> SELECTED TEXT
***

New Twist on Centuries-Old Law Offers Underwater Homeowners Hope

Underwater mortgage
Underwater mortgage

Government has long used its powers of "eminent domain" to seize private property for projects it considers in the "common good," like roads or schools. Two cities in California, however, are putting a new spin on this centuries-old law, one that may help get besieged homeowners out of their underwater mortgages not only in California, but across the country.

But first, the inaugural cases have to make it through the courts, and that's not going to happen without a fight.

Help for the Drowning Homeowner

The Wall Street Journal reports that the idea is to use eminent domain to seize the distressed properties, pay the lenders off at a price agreed to by the courts, then resell the property back to the original homeowner at a fair market value.

Homeowners are said to be "underwater" or "upside down" on their mortgages if they owe more on their homes than the homes are worth. The two California cities considering this groundbreaking application of eminent domain are Fontana and Ontario, both of which are in San Bernardino County, the nation's 12th largest county by population. More than 40% of homeowners there are upside down on their mortgages.

Just Slip Out the Back, Jack

When homeowners are underwater, there's always a danger they might decide to just "walk away" from the house, take the credit-rating hit, and go start over somewhere else. Of course, they wouldn't be able to buy again immediately, but they might be able to rent. Regardless, it gets them out of a frustrating or unsustainable financial situation -- one that can also put the municipality into a similar situation.

***

> DATASET ENTRIES
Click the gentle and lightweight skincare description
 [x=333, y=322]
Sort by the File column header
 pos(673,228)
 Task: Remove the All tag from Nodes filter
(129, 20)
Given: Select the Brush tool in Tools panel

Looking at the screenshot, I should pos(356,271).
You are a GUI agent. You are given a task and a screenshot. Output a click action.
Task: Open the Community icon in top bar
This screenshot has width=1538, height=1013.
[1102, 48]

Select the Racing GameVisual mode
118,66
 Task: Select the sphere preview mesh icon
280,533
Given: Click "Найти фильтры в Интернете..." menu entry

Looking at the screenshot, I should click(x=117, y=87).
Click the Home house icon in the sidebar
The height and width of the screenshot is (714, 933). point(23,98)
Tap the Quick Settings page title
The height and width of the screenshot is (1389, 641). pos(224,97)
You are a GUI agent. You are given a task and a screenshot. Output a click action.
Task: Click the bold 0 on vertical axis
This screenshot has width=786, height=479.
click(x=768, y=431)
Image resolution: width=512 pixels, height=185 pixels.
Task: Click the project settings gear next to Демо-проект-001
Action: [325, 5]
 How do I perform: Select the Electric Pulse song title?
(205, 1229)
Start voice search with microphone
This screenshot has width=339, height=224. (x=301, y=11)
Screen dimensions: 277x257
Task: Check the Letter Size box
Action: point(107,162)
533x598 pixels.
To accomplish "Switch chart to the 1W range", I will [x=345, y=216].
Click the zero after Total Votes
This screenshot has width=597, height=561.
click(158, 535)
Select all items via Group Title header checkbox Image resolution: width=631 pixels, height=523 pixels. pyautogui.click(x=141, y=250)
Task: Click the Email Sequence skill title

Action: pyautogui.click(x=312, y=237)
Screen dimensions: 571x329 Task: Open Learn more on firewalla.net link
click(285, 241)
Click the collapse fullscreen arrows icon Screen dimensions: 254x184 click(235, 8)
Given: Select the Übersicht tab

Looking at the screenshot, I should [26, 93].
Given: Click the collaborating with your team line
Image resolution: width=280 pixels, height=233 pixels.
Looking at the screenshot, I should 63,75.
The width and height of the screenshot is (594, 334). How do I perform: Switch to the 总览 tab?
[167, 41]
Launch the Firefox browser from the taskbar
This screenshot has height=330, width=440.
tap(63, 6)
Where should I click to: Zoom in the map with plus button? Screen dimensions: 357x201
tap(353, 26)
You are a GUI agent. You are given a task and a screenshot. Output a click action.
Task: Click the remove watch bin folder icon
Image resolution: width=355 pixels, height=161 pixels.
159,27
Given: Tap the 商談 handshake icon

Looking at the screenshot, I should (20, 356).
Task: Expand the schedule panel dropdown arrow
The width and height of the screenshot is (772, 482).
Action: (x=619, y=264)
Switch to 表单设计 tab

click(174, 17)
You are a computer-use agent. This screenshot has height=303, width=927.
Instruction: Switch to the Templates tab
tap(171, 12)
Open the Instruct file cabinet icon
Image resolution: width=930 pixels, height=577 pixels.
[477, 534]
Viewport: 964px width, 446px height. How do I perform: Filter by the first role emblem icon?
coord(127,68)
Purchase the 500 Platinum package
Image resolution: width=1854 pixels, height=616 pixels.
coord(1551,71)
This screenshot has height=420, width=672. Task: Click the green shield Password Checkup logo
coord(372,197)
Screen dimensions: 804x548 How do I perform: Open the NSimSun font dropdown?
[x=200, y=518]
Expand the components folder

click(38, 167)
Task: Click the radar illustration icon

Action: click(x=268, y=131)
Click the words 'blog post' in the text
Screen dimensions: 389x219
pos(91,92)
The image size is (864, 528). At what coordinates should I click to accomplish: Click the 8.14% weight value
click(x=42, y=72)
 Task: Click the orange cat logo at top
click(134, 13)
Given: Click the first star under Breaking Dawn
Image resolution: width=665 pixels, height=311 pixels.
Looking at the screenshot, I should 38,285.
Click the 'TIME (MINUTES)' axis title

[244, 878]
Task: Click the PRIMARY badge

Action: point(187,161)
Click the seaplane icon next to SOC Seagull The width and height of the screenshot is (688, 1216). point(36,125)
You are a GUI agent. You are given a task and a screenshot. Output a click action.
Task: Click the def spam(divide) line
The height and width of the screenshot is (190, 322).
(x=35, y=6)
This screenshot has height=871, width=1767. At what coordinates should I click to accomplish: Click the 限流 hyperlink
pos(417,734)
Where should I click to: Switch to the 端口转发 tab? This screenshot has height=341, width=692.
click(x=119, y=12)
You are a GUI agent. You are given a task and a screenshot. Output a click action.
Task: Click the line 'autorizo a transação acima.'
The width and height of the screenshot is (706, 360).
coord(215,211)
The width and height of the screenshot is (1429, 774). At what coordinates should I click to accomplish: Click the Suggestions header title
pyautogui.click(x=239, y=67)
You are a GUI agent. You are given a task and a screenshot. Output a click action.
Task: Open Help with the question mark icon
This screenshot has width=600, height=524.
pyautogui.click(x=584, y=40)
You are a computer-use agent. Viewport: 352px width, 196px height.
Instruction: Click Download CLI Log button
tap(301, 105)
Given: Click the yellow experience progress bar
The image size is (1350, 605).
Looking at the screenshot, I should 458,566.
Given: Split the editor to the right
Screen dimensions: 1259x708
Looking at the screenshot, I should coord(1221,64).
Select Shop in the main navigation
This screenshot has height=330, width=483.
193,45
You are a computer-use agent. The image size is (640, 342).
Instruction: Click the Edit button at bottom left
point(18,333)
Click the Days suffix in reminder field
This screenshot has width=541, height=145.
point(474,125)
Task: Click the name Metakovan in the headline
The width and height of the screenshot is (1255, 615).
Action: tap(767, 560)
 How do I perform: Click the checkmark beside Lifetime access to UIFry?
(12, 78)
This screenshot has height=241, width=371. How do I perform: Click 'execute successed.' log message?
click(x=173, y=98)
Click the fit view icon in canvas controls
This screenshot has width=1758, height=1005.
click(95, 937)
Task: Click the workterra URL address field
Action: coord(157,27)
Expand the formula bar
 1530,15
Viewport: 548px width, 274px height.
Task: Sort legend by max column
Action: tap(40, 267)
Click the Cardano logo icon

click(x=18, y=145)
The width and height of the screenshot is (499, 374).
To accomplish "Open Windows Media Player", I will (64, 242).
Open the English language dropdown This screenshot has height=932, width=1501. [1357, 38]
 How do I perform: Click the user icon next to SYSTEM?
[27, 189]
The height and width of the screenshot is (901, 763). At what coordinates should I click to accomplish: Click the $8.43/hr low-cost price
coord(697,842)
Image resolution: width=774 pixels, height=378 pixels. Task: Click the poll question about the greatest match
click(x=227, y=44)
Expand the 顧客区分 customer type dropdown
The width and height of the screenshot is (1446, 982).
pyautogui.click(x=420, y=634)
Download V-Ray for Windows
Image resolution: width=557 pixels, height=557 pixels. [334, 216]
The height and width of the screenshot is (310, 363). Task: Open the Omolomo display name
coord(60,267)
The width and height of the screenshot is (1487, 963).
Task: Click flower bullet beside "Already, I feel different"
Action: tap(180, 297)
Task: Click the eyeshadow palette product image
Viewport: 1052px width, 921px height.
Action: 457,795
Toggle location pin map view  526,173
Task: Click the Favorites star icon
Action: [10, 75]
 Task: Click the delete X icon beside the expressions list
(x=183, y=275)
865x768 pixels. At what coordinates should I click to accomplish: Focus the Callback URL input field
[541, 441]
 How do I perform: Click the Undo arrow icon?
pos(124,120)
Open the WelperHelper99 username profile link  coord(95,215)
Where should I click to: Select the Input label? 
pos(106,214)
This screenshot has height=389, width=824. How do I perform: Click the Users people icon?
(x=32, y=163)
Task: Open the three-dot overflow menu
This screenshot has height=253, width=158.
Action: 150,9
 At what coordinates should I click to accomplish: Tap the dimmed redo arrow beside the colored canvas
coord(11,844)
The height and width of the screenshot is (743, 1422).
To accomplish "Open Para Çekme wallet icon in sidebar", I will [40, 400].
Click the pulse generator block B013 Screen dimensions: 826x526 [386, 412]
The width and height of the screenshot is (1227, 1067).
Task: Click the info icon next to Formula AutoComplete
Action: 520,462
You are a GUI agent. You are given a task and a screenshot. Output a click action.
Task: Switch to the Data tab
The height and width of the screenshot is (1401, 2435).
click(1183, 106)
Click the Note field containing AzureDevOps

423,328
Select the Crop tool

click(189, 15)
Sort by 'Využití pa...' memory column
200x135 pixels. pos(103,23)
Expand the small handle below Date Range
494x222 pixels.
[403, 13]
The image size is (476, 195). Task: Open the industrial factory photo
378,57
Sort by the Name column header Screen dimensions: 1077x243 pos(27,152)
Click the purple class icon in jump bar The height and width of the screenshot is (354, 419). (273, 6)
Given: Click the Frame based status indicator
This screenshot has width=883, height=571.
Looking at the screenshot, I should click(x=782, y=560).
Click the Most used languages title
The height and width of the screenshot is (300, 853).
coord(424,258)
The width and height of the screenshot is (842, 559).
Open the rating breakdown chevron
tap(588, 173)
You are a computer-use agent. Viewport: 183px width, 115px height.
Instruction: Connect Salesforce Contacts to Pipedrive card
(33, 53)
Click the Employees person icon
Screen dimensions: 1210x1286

***

> COMPLETE THE FOLLOWING
• 1. Which county are Fontana and Ontario in, according to the article on eminent domain and underwater mortgages?
• 2. Pick up the article on eminent domain and underwater mortgages after its final sentence and write the next part.

> OUTPUTS BY TASK
• 1. San Bernardino County

• 2.
Abandoned homes drive down neighborhood property values, potentially putting more homeowners into financial binds, which can persuade even more of them to pick up and go. This is what officials in Fontana and Ontario see happening in their towns and are trying to reverse or at least halt.

California: An Ideal Testing Ground

The thought of having an upside-down mortgage suddenly turned right-side-up is an undoubtedly happy one for homeowners, but not for the original lenders, who foresee their balance sheets being decimated by substantial reductions in monthly mortgage payments. That's because the program is not aimed at defaulters, with whom the banks may have had to negotiate for a reduction in payments anyway. For homeowners to qualify for this new plan, they will have to be current on payments.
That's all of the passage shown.